[The Life of Cesare Borgia by Raphael Sabatini]@TWC D-Link bookThe Life of Cesare Borgia CHAPTER IV 5/12
Admitted that this was to Cesare's benefit and advancement, it is still to be remembered that those fiefs must be governed for the Church by a Vicar, as had ever been the case. That being so, who could have been preferred to Cesare for the dignity, seeing that not only was the expulsion of the tyrants his work, but that the inhabitants themselves desired him for their lord? For the rest, granted his exceptional qualifications, it is to be remembered that the Pope was his father, and--setting aside the guilt and scandal of that paternity--it is hardly reasonable to expect a father to prefer some other to his son for a stewardship for which none is so well equipped as that same son.
That Imola and Forli were not free gifts to Cesare, detached, for the purpose of so making them, from the Holy See, is clear from the title of Vicar with which Cesare assumed control of them, as set forth in the Bull of investiture. In addition to his receiving the rank of Vicar and Count of Imola and Forli, it was in this same month of March at last--and after Cesare may be said to have earned it--that he received the Gonfalon of the Church.
With the unanimous concurrence of the Sacred College, the Pope officially appointed him Captain-General of the Pontifical forces--the coveting of which position was urged, it will be remembered, as one of his motives for his alleged murder of the Duke of Gandia three years earlier. On March 29 Cesare comes to St.Peter's to receive his new dignity and the further honour of the Golden Rose which the Pope is to bestow upon him--the symbol of the Church Militant and the Church Triumphant.

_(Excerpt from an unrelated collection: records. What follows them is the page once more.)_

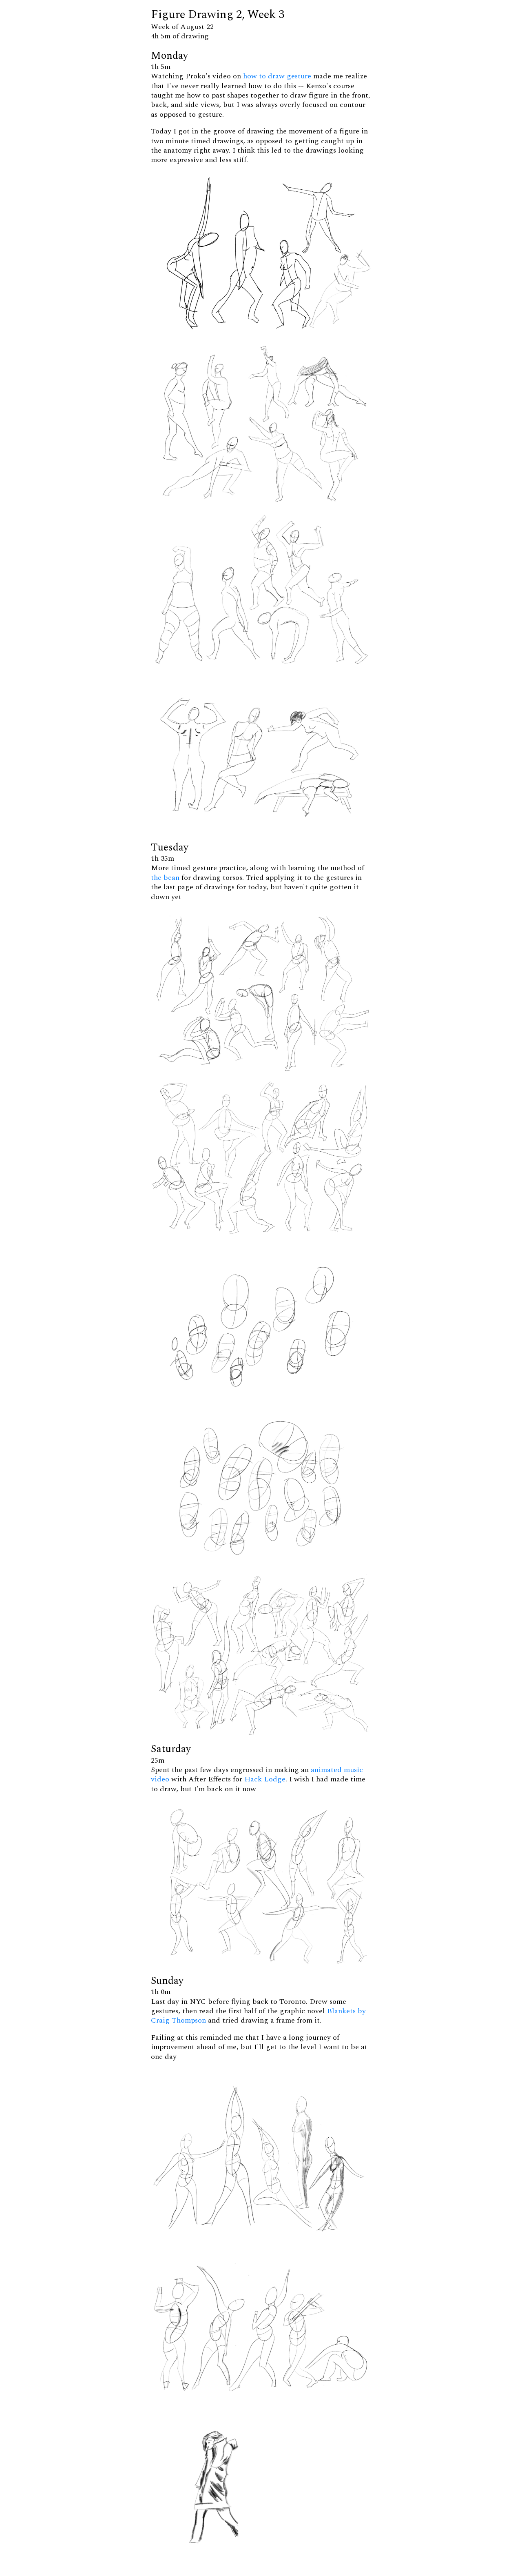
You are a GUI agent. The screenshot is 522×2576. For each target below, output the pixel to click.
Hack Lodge (264, 1779)
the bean (165, 877)
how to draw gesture (277, 76)
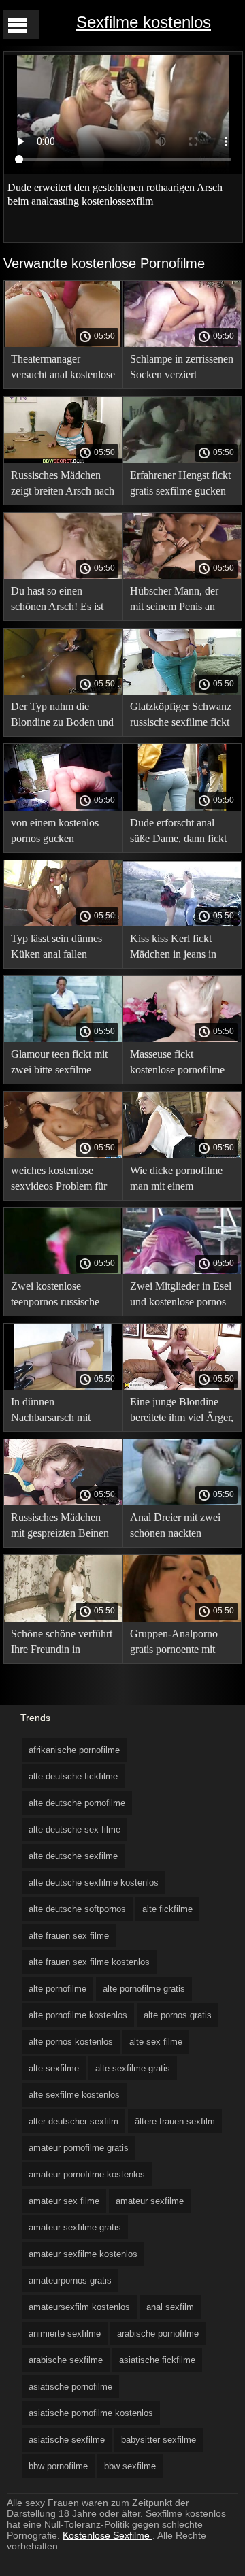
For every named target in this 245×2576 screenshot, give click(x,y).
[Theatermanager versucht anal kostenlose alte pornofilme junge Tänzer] (63, 343)
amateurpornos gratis (70, 2280)
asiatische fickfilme (157, 2360)
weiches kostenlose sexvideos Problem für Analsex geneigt (59, 1181)
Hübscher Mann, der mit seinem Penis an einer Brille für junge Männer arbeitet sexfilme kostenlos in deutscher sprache (175, 601)
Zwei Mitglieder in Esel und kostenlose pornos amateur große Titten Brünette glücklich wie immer (180, 1296)
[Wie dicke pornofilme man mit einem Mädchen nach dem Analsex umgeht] (182, 1155)
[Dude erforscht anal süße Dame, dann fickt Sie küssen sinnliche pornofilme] (182, 807)
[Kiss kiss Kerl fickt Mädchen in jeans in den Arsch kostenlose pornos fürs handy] (182, 923)
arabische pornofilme (158, 2333)
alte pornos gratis (178, 2015)
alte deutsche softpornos (77, 1909)
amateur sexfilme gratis (75, 2227)
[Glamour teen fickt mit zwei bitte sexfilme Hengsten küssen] (63, 1038)
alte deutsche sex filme (74, 1829)
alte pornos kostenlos (71, 2042)
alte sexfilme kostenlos (74, 2095)
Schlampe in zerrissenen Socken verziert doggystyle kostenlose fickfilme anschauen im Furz (181, 369)
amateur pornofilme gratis (79, 2148)
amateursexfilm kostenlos (79, 2307)
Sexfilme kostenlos (143, 22)
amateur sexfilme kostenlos (83, 2254)
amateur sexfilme (150, 2201)
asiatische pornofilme (70, 2386)
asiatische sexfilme (67, 2440)
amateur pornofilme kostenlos (87, 2174)
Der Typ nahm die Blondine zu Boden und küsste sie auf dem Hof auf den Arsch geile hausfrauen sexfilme (62, 717)
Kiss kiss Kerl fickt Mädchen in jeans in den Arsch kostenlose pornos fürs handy (175, 949)
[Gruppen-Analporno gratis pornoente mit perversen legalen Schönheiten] (182, 1618)
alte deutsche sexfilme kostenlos (94, 1882)
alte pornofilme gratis (144, 1989)
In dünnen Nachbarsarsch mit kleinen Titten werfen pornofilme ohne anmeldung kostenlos (56, 1412)
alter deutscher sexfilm (73, 2121)
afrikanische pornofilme (74, 1750)
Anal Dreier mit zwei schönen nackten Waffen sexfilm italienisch (175, 1527)
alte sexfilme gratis (132, 2068)
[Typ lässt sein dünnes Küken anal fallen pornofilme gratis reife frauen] (63, 923)
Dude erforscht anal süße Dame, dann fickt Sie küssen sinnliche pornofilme (178, 833)
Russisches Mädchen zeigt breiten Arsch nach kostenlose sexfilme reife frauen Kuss (62, 485)
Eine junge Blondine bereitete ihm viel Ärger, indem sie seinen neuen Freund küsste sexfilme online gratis (181, 1412)
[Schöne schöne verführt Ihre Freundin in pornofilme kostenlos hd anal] (63, 1618)
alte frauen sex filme (69, 1935)
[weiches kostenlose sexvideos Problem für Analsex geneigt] (63, 1155)
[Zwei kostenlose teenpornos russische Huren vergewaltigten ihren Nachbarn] (63, 1270)
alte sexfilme (54, 2068)
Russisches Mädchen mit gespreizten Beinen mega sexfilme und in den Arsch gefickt (60, 1527)
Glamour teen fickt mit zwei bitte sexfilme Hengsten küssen (59, 1064)
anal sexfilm (170, 2307)
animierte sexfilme (65, 2333)
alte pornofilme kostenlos (78, 2015)
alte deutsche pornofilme (77, 1803)
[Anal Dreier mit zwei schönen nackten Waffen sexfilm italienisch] (182, 1501)
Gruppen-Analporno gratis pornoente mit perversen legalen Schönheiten (174, 1644)
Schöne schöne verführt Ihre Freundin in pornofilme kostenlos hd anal (62, 1644)
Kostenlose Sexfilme (107, 2535)
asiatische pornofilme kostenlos (91, 2413)
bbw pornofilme (58, 2466)
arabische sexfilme (66, 2360)
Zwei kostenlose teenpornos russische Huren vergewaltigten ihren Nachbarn (57, 1296)
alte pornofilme (57, 1989)
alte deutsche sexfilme (73, 1856)
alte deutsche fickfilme (73, 1776)
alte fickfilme (167, 1909)
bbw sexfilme (130, 2466)
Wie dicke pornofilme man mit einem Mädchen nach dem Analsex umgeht (176, 1181)
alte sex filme (155, 2042)
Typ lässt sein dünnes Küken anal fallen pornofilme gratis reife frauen (58, 949)
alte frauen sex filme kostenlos (89, 1962)
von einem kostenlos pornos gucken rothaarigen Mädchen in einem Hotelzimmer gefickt (62, 833)
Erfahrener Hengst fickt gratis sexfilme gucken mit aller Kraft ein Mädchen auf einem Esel (180, 485)
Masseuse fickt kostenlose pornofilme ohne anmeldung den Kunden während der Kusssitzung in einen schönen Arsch (177, 1064)
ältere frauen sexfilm (175, 2121)
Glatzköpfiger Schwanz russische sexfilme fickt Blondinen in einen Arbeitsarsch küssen (180, 717)
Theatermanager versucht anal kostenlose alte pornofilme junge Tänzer (63, 369)
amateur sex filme (64, 2201)
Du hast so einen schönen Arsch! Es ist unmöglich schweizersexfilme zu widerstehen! (57, 601)
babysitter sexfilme (158, 2440)
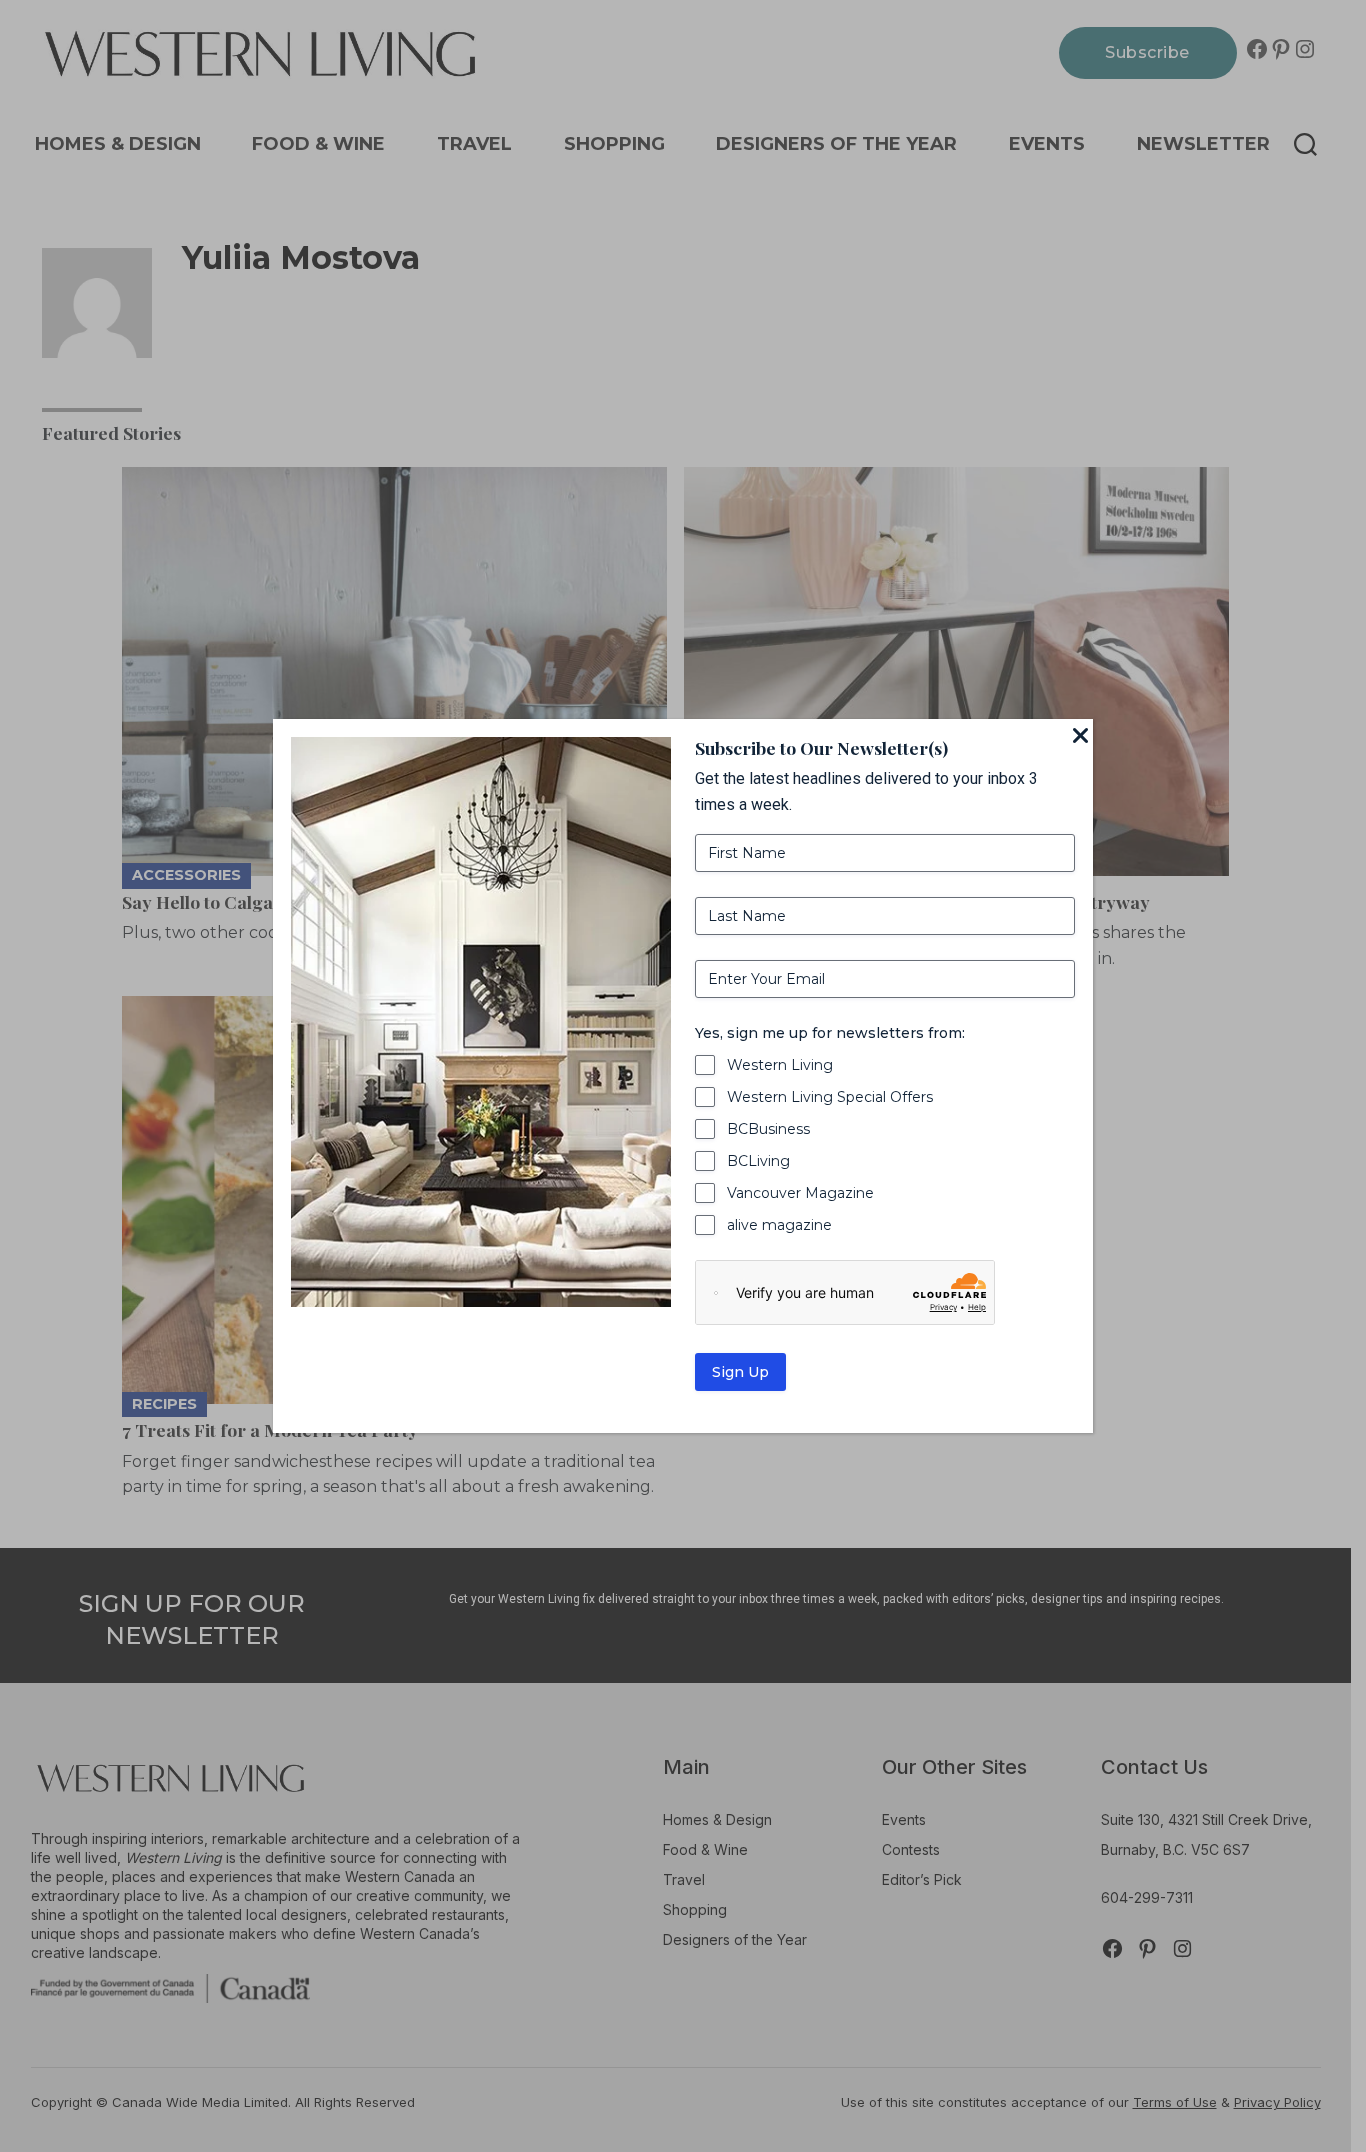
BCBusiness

Having blessed the Rose, the Pope is borne solemnly into St.Peter's, preceded by the College of Cardinals.
Arrived before the High Altar, he puts off his tiara--the conical, richly jewelled cap, woven from the plumage of white peacocks--and bareheaded kneels to pray; whereafter he confesses himself to the Cardinal of Benevento, who was the celebrant on this occasion.
That done, he ascends and takes his seat upon the Pontifical Throne, whither come the cardinals to adore him, while the organ peals forth and the choir gives voice.